8. Method according to one of the preceding claims in which the outlet of the first turbine (T1) is at a temperature lower than 40°C, preferably lower than -20°C, preferably lower than -20°C, or even below -40°C.

9. Method according to one of the preceding claims in which the mixture (1) and at least part of the second residue heat up in the heat exchanger (E) from the cold end thereof.

10. Method according to one of the preceding claims in which at least part of the second residue (R2) heats up to between 30 and 80°C.

11. Method according to one of the preceding claims in which the first pressure is between 45 and 60 bara and/or the second pressure is between 15 and 25 bara and/or the third pressure is between 2 and 4.5 bara.

12. Process for separating a feed gas containing mainly hydrogen and carbon dioxide as well as at least one more minor compound such as carbon monoxide, methane, nitrogen in which the feed gas by distillation and/or by partial condensation in an apparatus comprising a heat exchanger, at least one phase separator and/or at least one distillation column to form a gas mixture and a fluid rich in CO2, we separate the gas mixture by a membrane separation process according to one of the preceding claims and the second permeate (P2) and/or the residue expanded in the second turbine (T2) is sent to the exchanger and/or to at least a phase separator and/or at least one column of the device.

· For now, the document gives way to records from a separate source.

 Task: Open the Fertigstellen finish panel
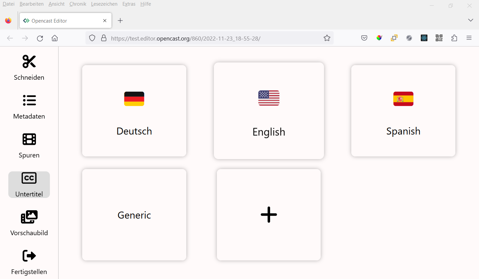[29, 262]
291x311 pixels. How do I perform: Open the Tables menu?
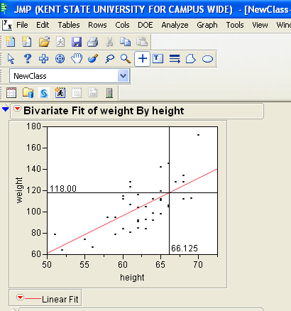pos(69,25)
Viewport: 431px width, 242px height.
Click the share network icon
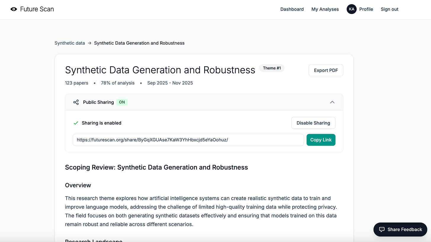(76, 102)
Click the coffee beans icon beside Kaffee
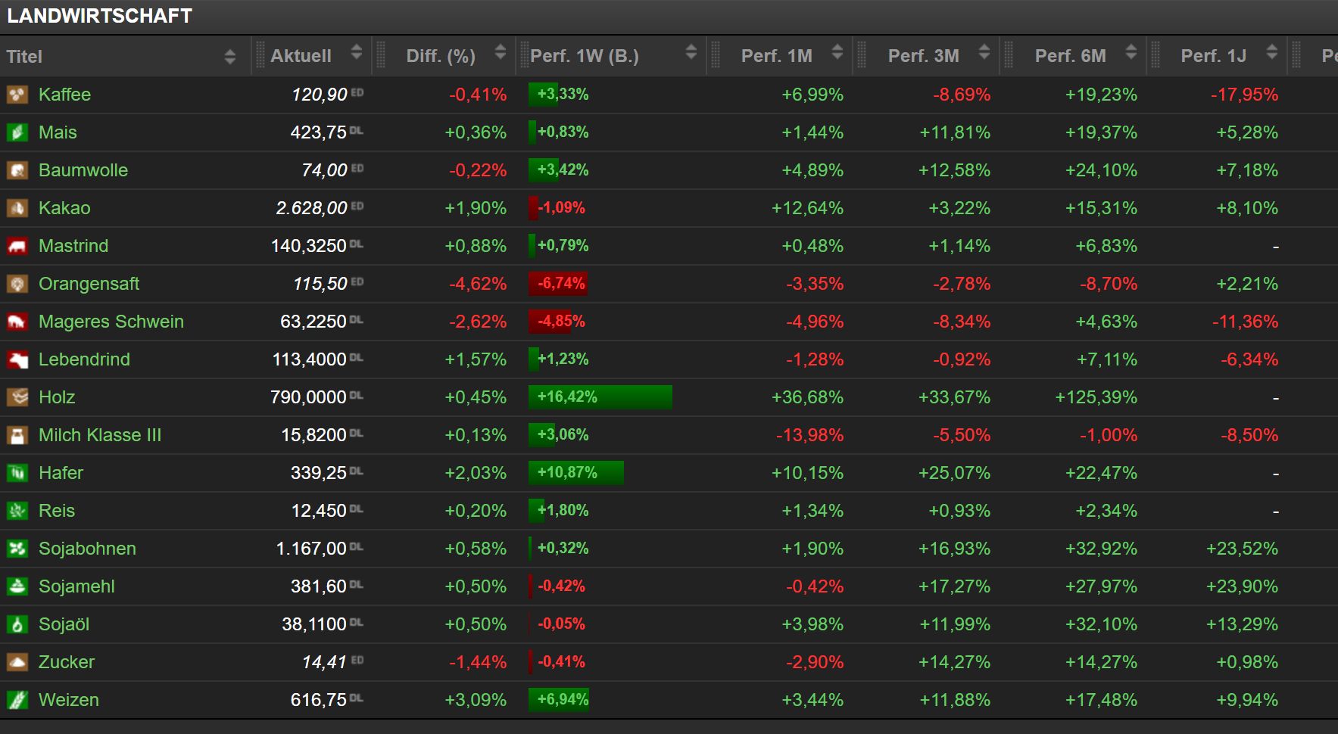Screen dimensions: 1338x734 pyautogui.click(x=17, y=95)
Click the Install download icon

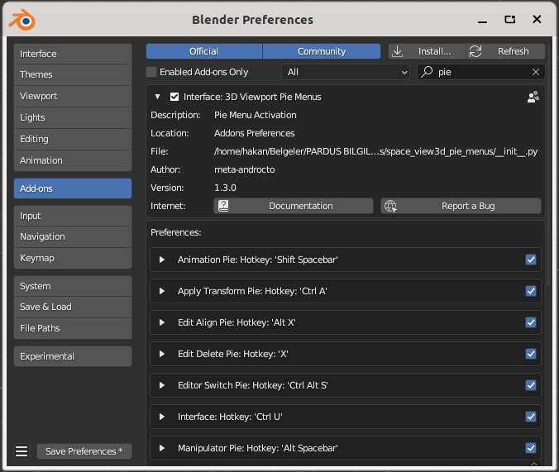(x=398, y=51)
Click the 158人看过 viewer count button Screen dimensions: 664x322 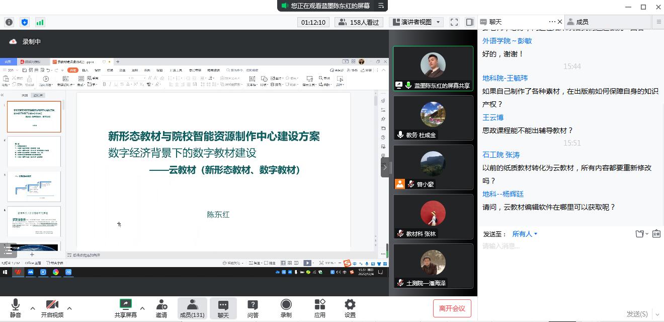pos(359,22)
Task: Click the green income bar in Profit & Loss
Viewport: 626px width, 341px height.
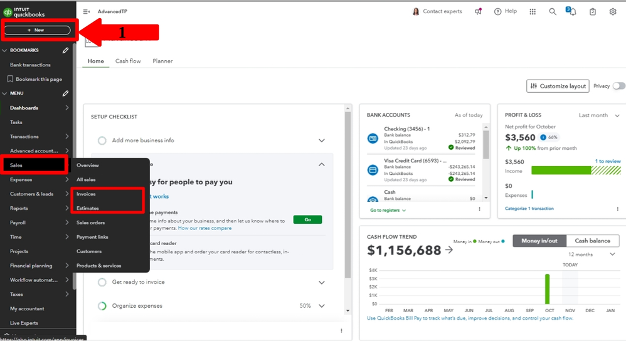Action: coord(561,170)
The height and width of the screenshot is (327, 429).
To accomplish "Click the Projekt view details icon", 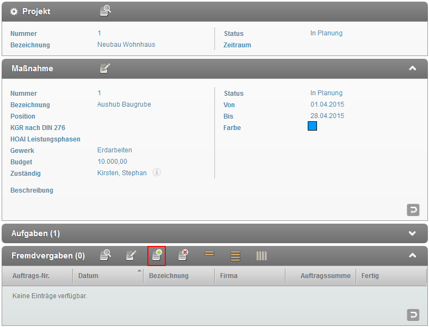I will click(105, 11).
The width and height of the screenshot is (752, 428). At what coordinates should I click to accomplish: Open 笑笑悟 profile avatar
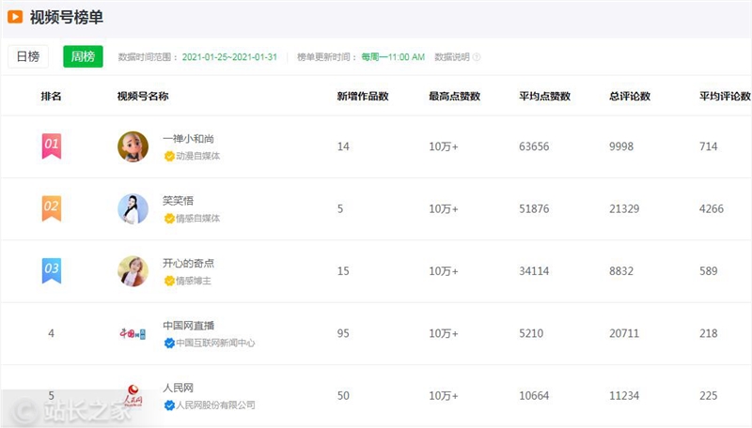133,208
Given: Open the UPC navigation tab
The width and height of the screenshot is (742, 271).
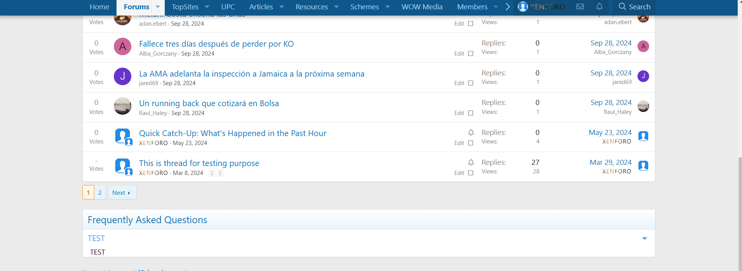Looking at the screenshot, I should pyautogui.click(x=228, y=7).
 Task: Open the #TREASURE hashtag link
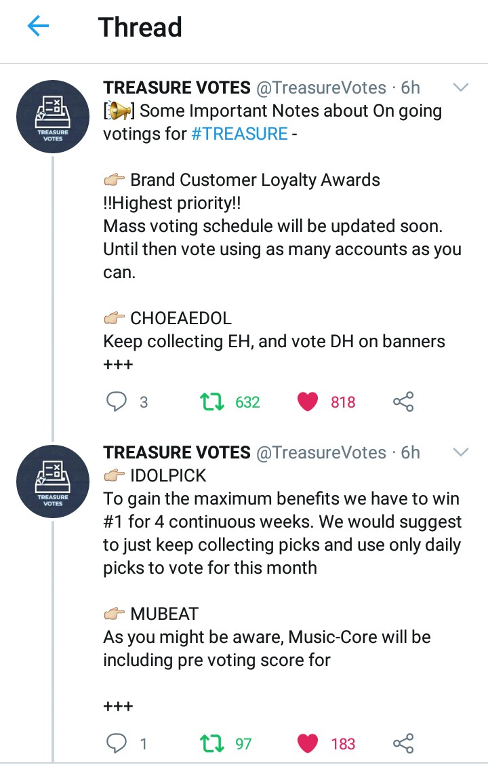pyautogui.click(x=239, y=134)
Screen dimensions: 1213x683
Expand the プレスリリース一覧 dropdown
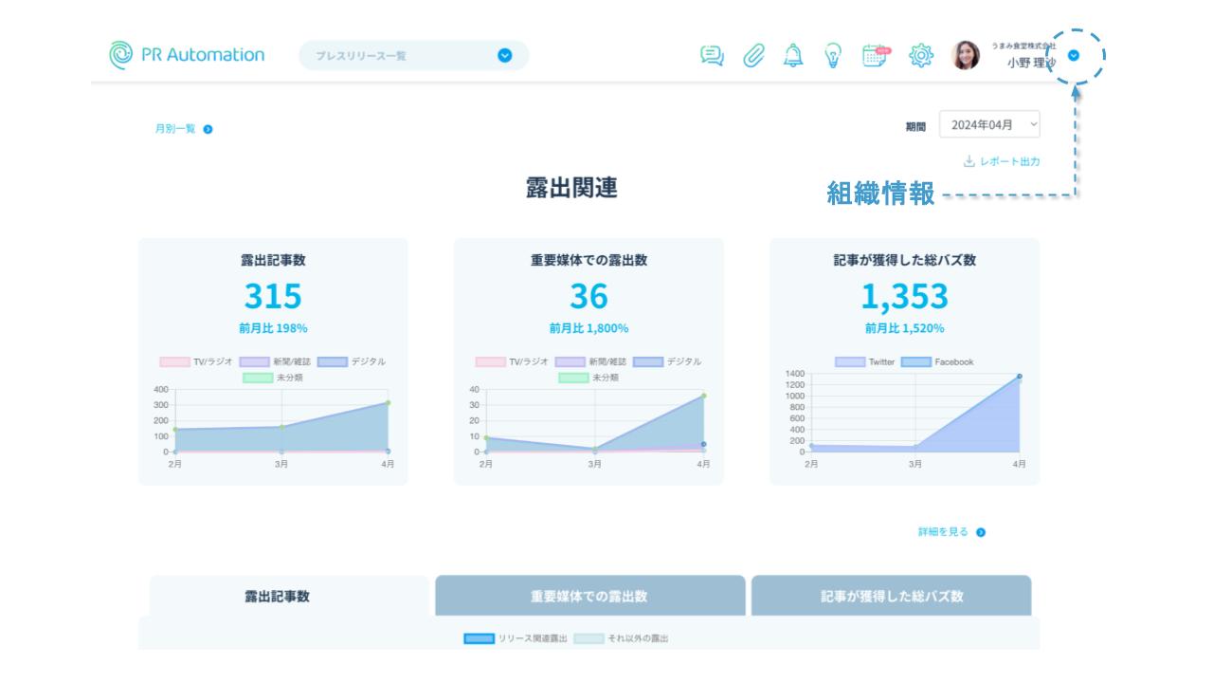coord(504,56)

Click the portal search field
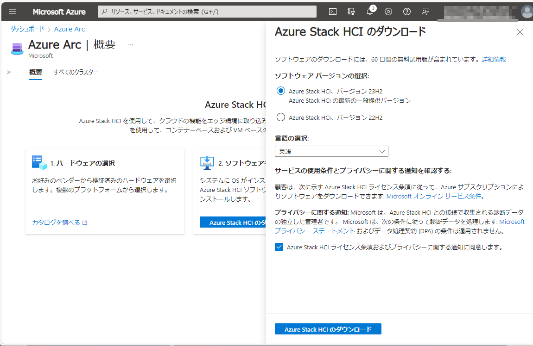[207, 12]
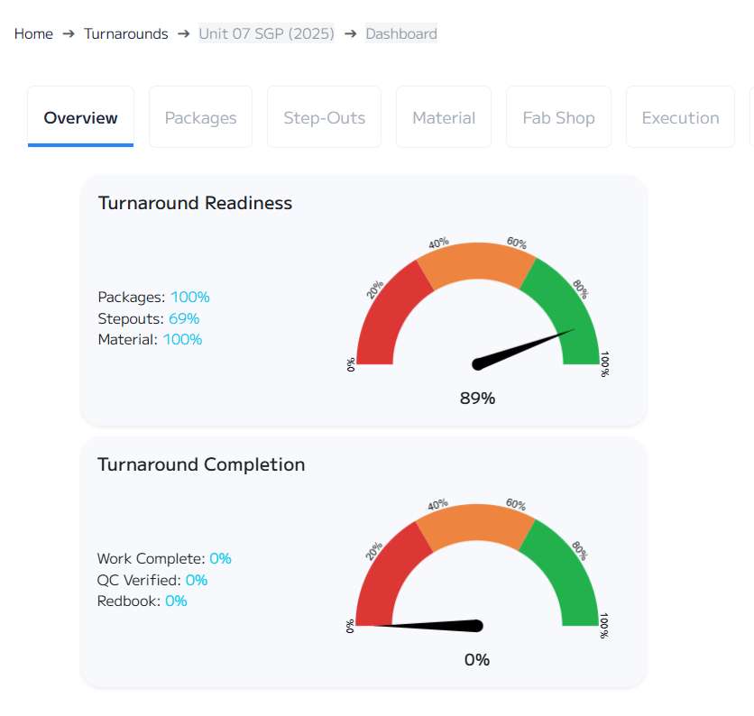The image size is (754, 716).
Task: Click the Redbook 0% value
Action: point(176,601)
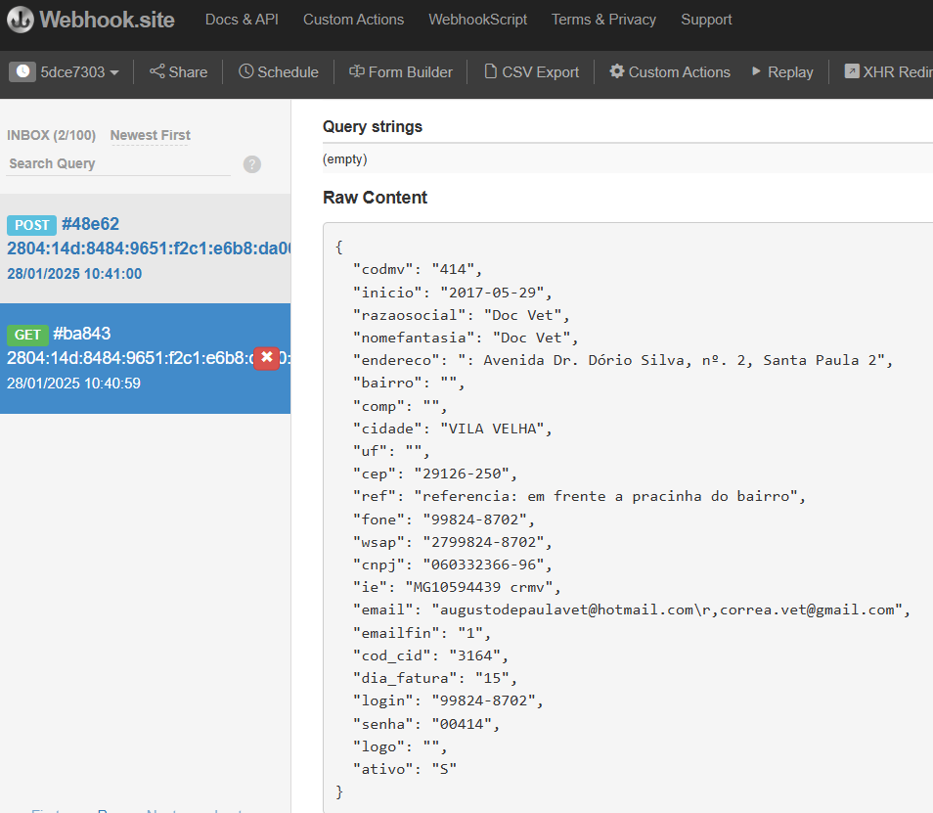Export requests with CSV Export
The width and height of the screenshot is (933, 813).
pos(531,71)
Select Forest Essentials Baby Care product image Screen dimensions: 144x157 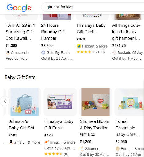(x=129, y=102)
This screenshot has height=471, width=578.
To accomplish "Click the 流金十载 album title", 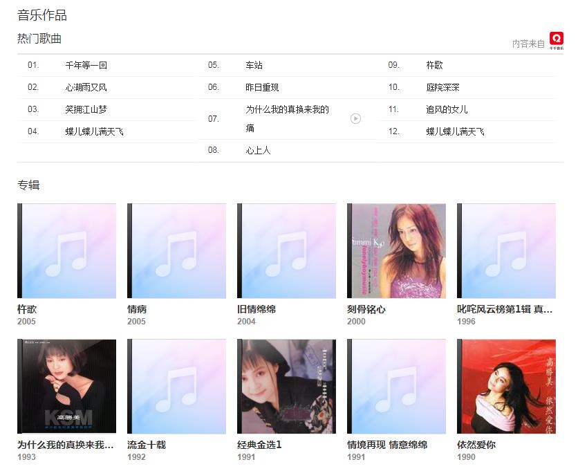I will (x=147, y=445).
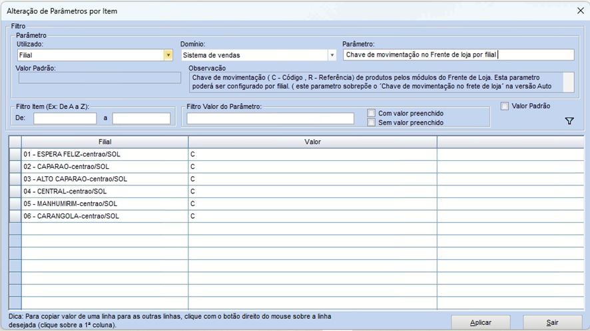
Task: Enable the Valor Padrão checkbox
Action: [505, 106]
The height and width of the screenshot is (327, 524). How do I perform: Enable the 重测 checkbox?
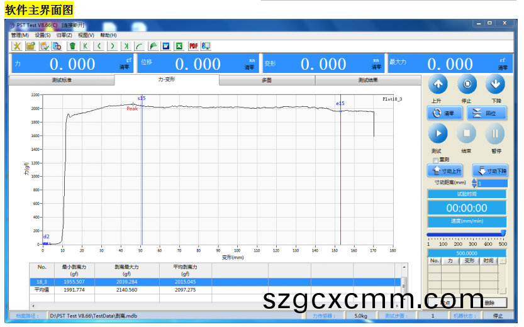tap(436, 160)
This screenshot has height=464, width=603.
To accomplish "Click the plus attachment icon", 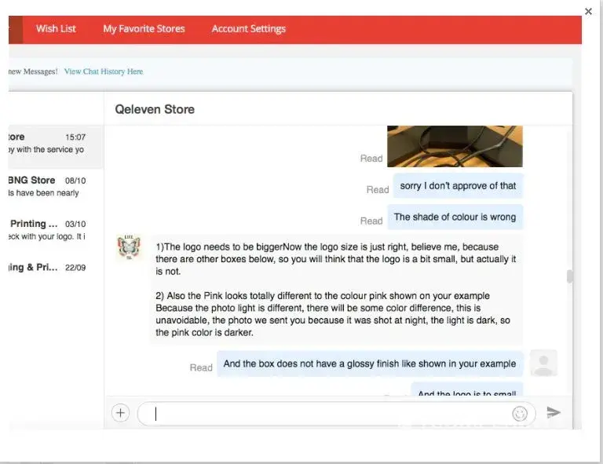I will tap(120, 413).
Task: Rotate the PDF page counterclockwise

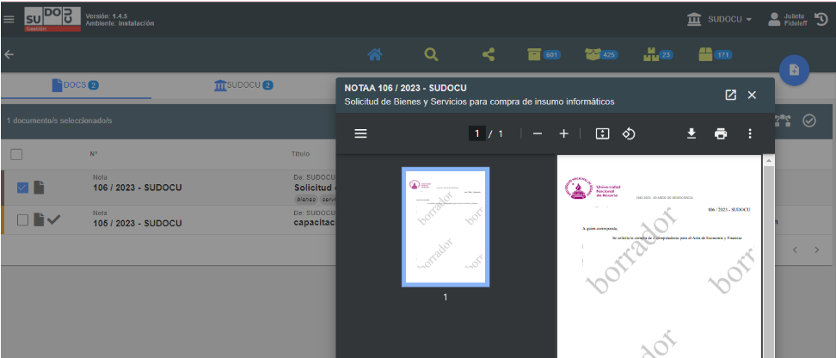Action: [629, 133]
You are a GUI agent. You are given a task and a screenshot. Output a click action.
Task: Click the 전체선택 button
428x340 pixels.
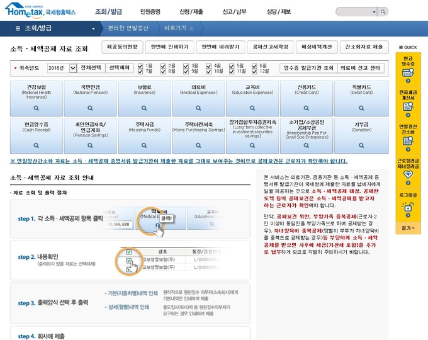(91, 67)
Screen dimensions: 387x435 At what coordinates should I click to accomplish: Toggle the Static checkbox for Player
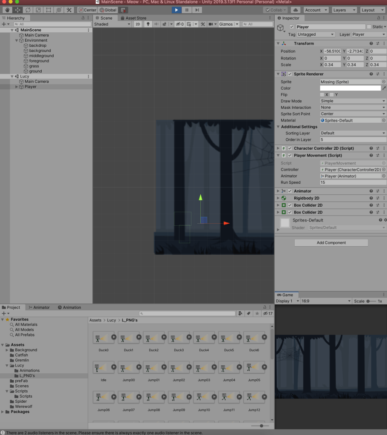(x=369, y=27)
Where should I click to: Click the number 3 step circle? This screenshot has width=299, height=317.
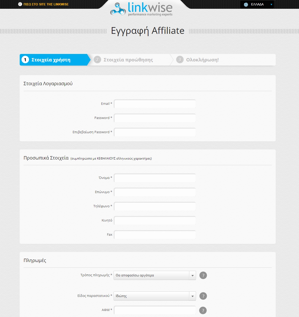(180, 60)
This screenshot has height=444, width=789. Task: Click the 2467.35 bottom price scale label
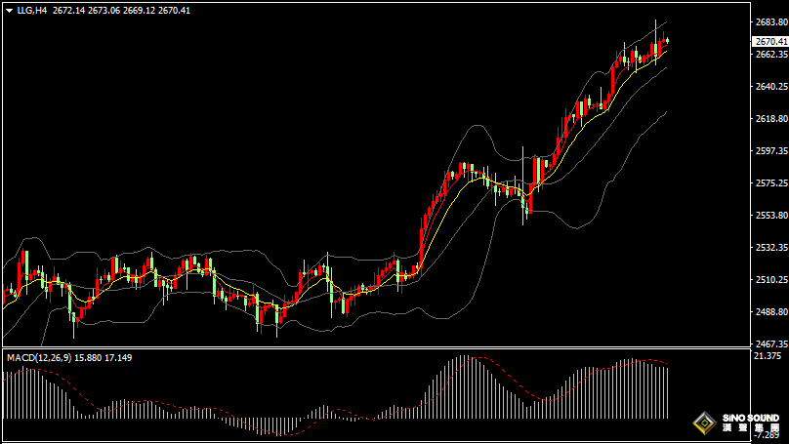pos(769,344)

13. Process for separating a gas containing mainly hydrogen and carbon dioxide as well as at least one more minor compound such as carbon monoxide, methane, nitrogen in which the gas is separated in a PSA to form a hydrogen-enriched and carbon dioxide-depleted gas and a carbon dioxide-enriched and hydrogen-depleted feed gas, the feed gas being separated by the process of claim 12.

14. Apparatus for membrane separation of a mixture (1) containing mainly hydrogen and carbon dioxide as well as at least one more minor compound such as carbon monoxide, methane, nitrogen comprising: an exchanger heat (E), means for sending a mixture to heat in the heat exchanger up to a first temperature, a first membrane system (M1), a second membrane system (M2), a first turbine (T1), means for sending only the heated mixture to separate by permeation in the first membrane system making it possible to obtain a first permeate (P1) loaded with hydrogen and carbon dioxide relative to the mixture and a first residue (R1) depleted in hydrogen and dioxide of carbon relative to the mixture, no means for cooling the heated mixture upstream of the first membrane system, means for sending the first residue to separate by permeation in the second membrane system making it possible to obtain a second permeate (P2) loaded with hydrogen and carbon dioxide with respect to the first residue and a second residue (R2) depleted in hydrogen and carbon dioxide with respect to the first residue, means for sending the second residue to expand to a first pressure in the first turbine in order to 'obtain a second residue at a second pressure characterized in that it comprises i) Means (E) for heating at least part of the second residue (R2) at the second pressure up to a second temperature, identical to or different from the first temperature and ii)A second turbine (T2), means for sending at least part of the second residue (R2) to the second temperature from the means for heating at least part of the second residue to relax in the second turbine from the second pressure to a third pressure lower than the second pressure.